Construction, property and infrastructure group Morgan Sindall has reported a jump in pre-tax profit and revenue in its full-year results as margins more than doubled in its construction business.
The group, which includes fit-out firm Overbury, developer Muse, designer Morgan Lovell, and housebuilder Lovell alongside its construction and infrastructure arm, reported revenue of £2.79bn for the 12 months to 31 December 2017, up from £2.56bn a year earlier.
Pre-tax profit rose to £64.9m, up from £43.9m over the same period.
Profitability was boosted by strong performance in the company’s construction arm, which saw its operating margin rise from 0.7% in 2016 to 1.5% in 2017. Operating profit also more than doubled to £20.4m, on a revenue of £1.39bn.
Profit margin also grew throughout the year, rising from 1.1% in the first half to 1.8% in the second half.
The construction division reported a steady order book at £1.85bn, down slightly from £1.88bn a year earlier. Projects the company secured last year included Manchester Metropolitan University’s £45m Arts & Media building; a place on the Education & Skills Funding Agency’s £8bn framework; and two projects worth £47m at Liverpool’s Paddington Village.
It also works on major projects in Cumbria, having completed a £90m industrial project for BAE Systems in Barrow last year, along with a £39m training facility for the Civil Nuclear Constabulary near Sellafield.
Morgan Sindall’s construction business now wins 93% of its work through negotiated, two-stage, or framework bids, with only 7% won through competitive tenders.
Other divisions, including fit-out, also reported strong results. The fit-out business saw operating profit rise 42% to £39.1m, while revenue rose 16% to £735m.
Housebuilder Lovell’s profit remained stable at £14.1m, up 5% year-on-year, while revenue rose to £474m, up from £433m a year earlier.
Urban regeneration and development arm Muse saw revenue rise to £175m, up 12% year-on-year, but operating profit dipped slightly to £10m, down from £13.4m.
The only division to report a loss was property services, which posted an operating loss of £1.3m, compared with an operating profit of £0.7m a year earlier.

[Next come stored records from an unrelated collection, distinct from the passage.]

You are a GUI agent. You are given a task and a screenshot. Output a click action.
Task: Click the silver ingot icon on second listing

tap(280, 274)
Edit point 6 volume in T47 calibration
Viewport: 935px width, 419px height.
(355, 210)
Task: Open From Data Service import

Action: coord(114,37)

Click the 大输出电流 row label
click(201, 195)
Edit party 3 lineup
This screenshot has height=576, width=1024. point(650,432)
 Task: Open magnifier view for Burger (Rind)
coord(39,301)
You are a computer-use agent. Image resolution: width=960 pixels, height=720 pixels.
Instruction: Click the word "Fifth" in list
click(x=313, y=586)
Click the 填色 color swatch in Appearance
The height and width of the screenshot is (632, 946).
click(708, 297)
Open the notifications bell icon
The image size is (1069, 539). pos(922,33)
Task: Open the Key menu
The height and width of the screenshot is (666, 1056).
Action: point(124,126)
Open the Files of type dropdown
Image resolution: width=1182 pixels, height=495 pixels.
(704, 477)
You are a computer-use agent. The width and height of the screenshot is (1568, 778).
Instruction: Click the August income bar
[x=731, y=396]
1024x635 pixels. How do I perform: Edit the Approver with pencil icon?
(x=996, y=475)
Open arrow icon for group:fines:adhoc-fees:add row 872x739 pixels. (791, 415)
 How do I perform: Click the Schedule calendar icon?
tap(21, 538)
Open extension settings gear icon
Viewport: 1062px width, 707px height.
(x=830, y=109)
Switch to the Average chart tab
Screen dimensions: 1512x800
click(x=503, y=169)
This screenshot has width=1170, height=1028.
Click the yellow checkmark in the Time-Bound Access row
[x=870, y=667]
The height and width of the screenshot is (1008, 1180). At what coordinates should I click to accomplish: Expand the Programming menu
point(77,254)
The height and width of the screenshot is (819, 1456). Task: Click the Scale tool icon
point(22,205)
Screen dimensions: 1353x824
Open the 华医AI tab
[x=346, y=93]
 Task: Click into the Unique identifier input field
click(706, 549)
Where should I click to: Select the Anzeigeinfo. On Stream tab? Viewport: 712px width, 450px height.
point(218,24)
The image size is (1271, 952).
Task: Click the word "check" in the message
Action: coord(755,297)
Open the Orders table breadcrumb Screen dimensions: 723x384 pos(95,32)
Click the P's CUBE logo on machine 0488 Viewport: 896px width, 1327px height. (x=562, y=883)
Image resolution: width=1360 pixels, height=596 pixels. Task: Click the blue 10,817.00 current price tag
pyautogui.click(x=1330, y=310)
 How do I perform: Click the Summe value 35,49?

Morgan Sindall blamed the losses on its legacy insurance business and “costs relating to the streamlining of its contract portfolio by existing underperforming contracts”.
Chief executive John Morgan said the group expected to see more margin improvement across the group throughout the year.
“These strong results are evidence of the significant operational progress being made across the group and are a testament to the high quality and commitment of our people,” he said.
“Our positive cash generation and increase in average net cash in the year has further strengthened our balance sheet and provides us with the flexibility to invest in our regeneration activities whilst allowing us to continue being highly selective with bidding in our construction activities.
“We are confident of another good year of progress and with this positive momentum, are well-placed to deliver a result for the year which is slightly above our previous expectations.”
Morgan Sindall’s share price rose 4% this morning and stood at 1,284.72 per share as of 12:45 today, up from 1,254.00 at 08:00 this morning.